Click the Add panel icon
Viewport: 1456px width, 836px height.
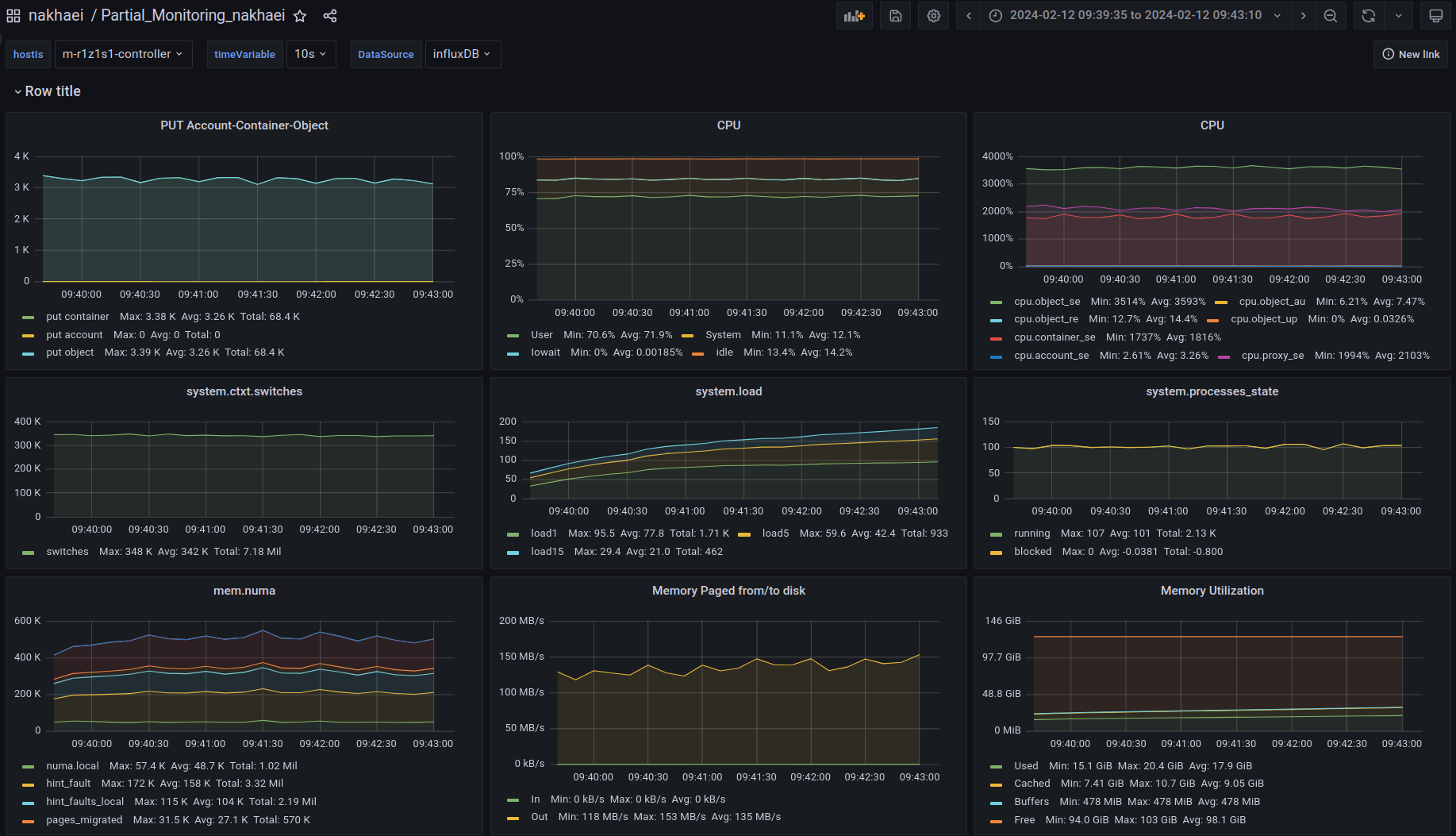pyautogui.click(x=854, y=16)
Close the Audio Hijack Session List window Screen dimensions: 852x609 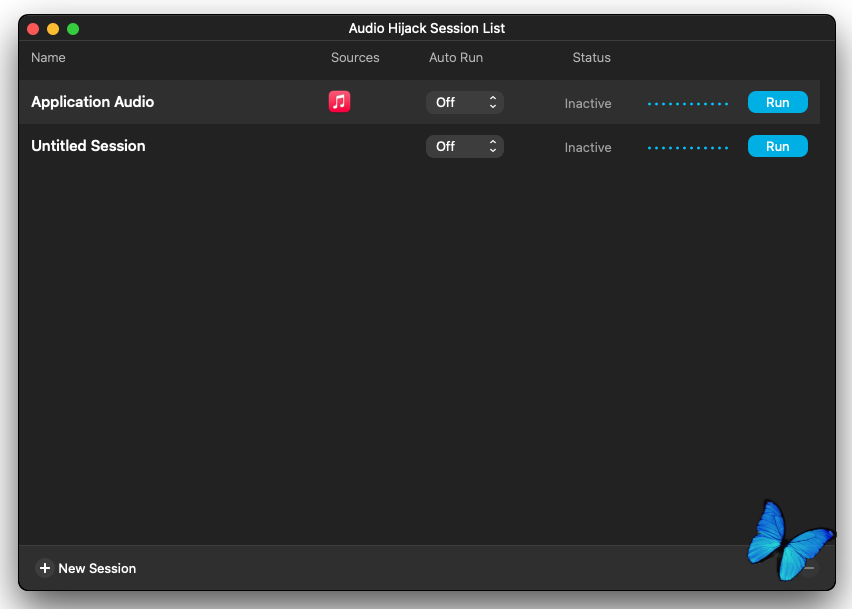click(x=33, y=29)
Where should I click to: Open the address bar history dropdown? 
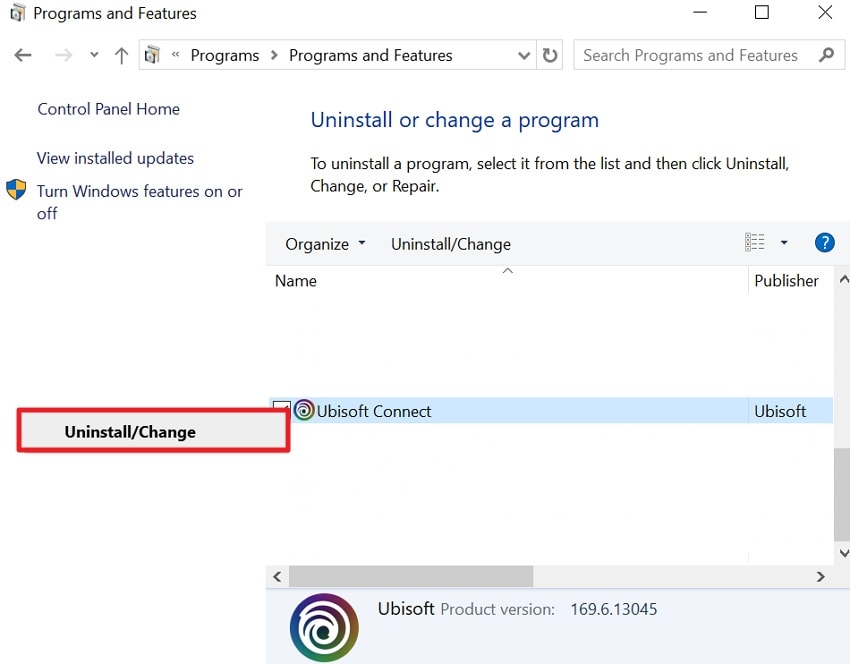(523, 55)
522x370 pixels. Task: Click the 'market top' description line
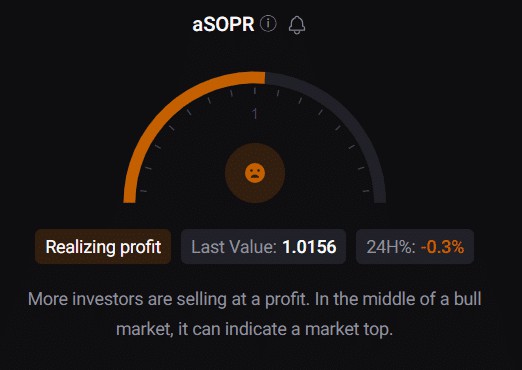[255, 329]
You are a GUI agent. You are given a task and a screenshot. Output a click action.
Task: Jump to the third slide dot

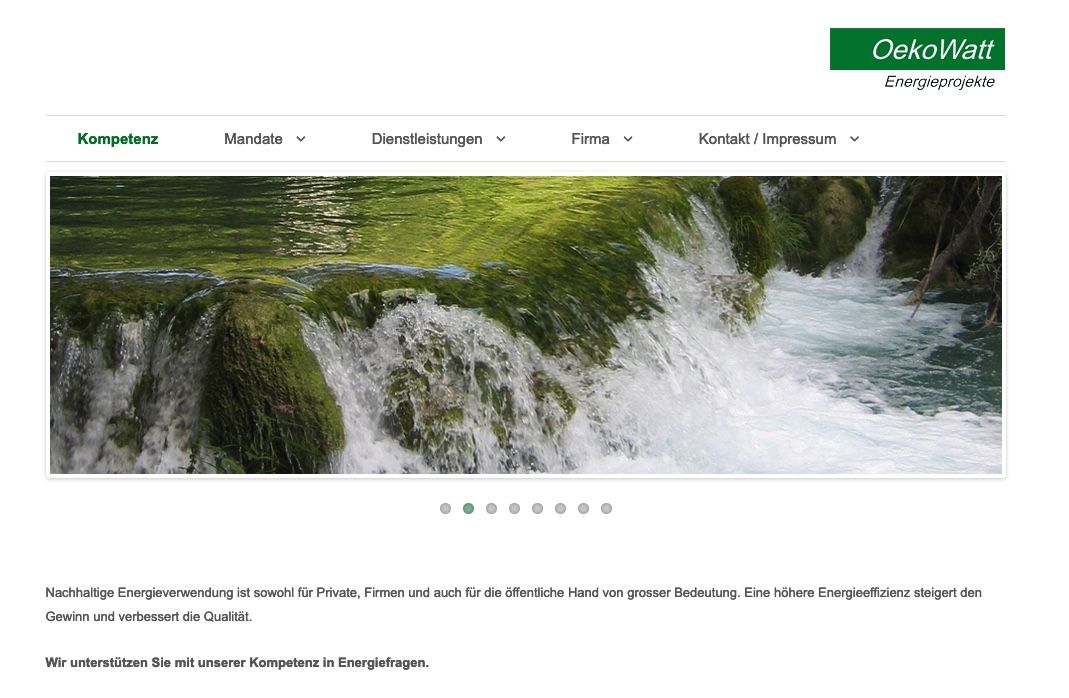click(492, 509)
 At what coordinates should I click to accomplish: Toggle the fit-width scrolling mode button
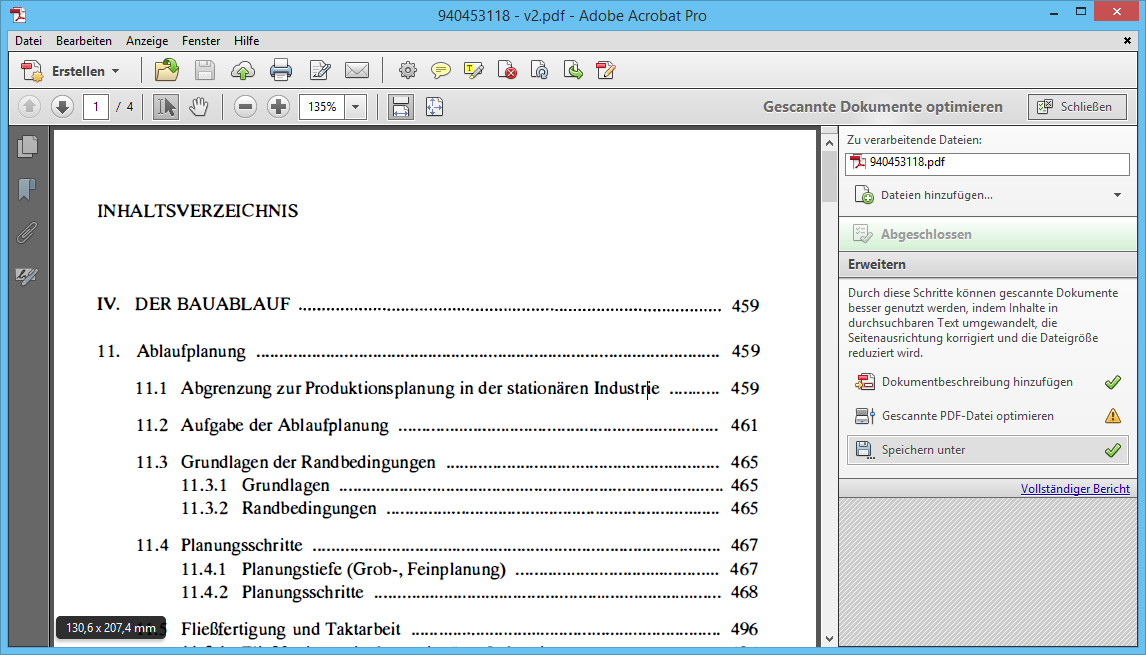401,107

Work request
Write out nothing but the lines from the one with "522x370 pixels. Task: Click" through the last line of the entries, exactly as they stand; pictures are not part of the copy.

Your response
522x370 pixels. Task: Click the 'market top' description line
[255, 329]
You are a GUI agent. You are given a task and a screenshot. Output a click action.
Task: Jump to the third slide dot

click(492, 509)
 At what coordinates should I click to accomplish: Toggle the fit-width scrolling mode button
401,107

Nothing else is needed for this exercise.